CASAMENTO E DINHEIRO I

                Não se consegue atribuir às moedas um valor puramente econômico, ainda que os nossos conteúdos de vida estejam nele embutidos, inevitavelmente.
                Desse modo, vamos identificar quais papéis a moeda pode estar desempenhando dentro da relação de conjugalidade, procurando perceber se o dinheiro está a serviço do crescimento, quando usado positivamente, ou se está dilapidando o relacionamento no uso desequilibrado dentro do casamento.
                A maioria dos casais não consegue avaliar quantas inadequações e negatividades, sutis ou ostensivas, vigem no trato com o dinheiro, como reflexos de deficiências variadas na convivência matrimonial.
                Às vezes, ele está representando o domínio de um sobre o outro, quando existe uma dependência financeira que fica a serviço do controle por parte daquele que detém o monopólio do metal. Atrás do controle neurótico escondem-se a insegurança afetiva, o ciúme, a mania de comandar, o medo de ser abandonado, etc.
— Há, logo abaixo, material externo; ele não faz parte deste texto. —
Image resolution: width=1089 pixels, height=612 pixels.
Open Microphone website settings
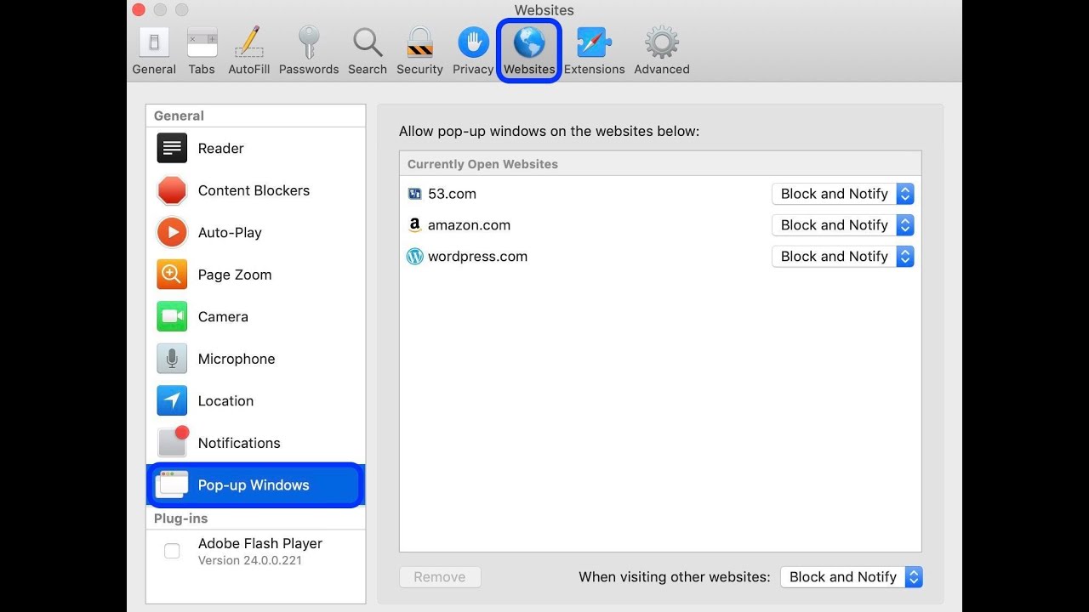[236, 359]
                Noutras circunstâncias, ele significa a moeda de compra nas manifestações afetivas daquele que o usa, substituindo atenção, carinho e cuidados, numa tentativa de driblar a frieza ou a culpa pela sua ausência no relacionamento. Surgem presentes caros, talões de cheque, cartões de crédito disponíveis com limites astronômicos, dentre outros expedientes compensatórios.
                Em situações diversas, o dinheiro entra como tapa buraco, quando o parceiro dele se vale de forma compulsiva, para sanear carências emocionais em face da escassez na nutrição emocional doméstica. Passa a comprar tantas roupas, sapatos, bolsas, etc., que não consegue utilizá-los todos ao longo da vida, deixando-os mofar nos armários.
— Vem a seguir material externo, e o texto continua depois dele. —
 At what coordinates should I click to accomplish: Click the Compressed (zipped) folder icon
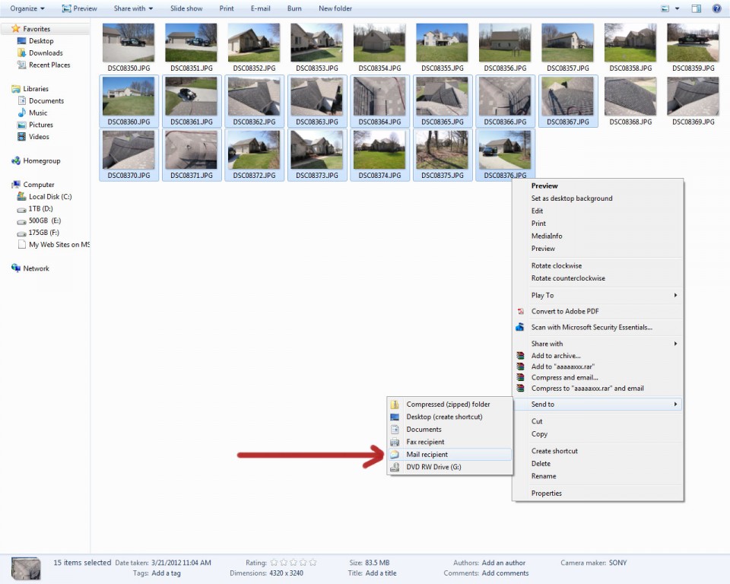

Nas ocorrências de desemprego demorado do esposo, pode significar baixa estima, se ele for muito orgulhoso ou se houver cobrança despropositada. Sentimentos similares podem suceder se ele tiver remuneração inferior à da esposa.
Em várias ocasiões, o dinheiro representa o status da vaidade que se procura manter a qualquer custo, ostentando uma máscara social de bem casados, disfarçando problemas e conflitos que o casal experimenta e esconde.
Quantas vezes os recursos amoedados definem quem vale mais, numa luta conjugal insana por quem obtém mais, financeiramente. Consumindo tempo e energia numa disputa de poder que encobre inseguranças recíprocas de almas  com baixo autoamor, os parceiros procuram sobrepor-se um ao outro, ignorando que o problema não é de ordem econômica, mas de autoafirmação.
Em alguns episódios, os aspectos morais são o foco do quanto os casais precisam de cuidados de cunho ético e moral para reorientarem comportamentos perdulários, esbanjadores, ou então de usura, ambição, cobiça, ou ainda de agiotagem e corrupção, reveladores de má educação, de cultura de princípios lassos e de valores imorais.
                Em alguns eventos, as cédulas falam, de forma dramática, de conteúdos muito complexos. Eles se apresentam na forma de compulsões graves, cleptomanias, estelionatos e outros, exigindo atendimento especializado, não só de natureza moral e espiritual, mas médico-terapêutico, por se tratar de espíritos que trazem comprometimentos graves, oriundos desta ou de outras vidas.